▸ **Input material**
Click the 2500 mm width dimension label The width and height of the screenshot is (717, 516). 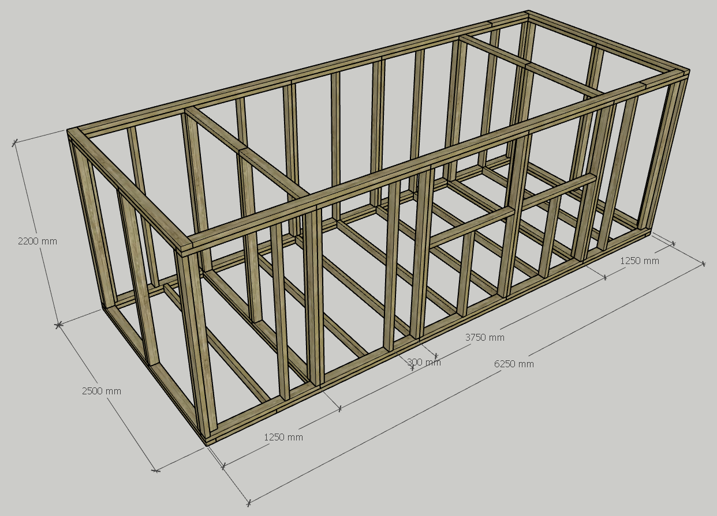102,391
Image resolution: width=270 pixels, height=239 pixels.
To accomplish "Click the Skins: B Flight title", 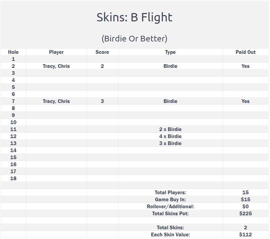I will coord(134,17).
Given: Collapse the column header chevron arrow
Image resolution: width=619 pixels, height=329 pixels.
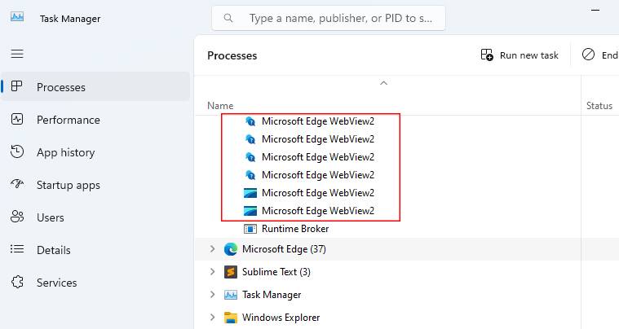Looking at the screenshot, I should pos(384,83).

▸ **Requirement**
Leaving out the pictures, print exactly and only the lines from the one containing "Given: Collapse the" through the last line of the records.

▸ **Exercise response**
Given: Collapse the column header chevron arrow
Image resolution: width=619 pixels, height=329 pixels.
Looking at the screenshot, I should pos(384,83).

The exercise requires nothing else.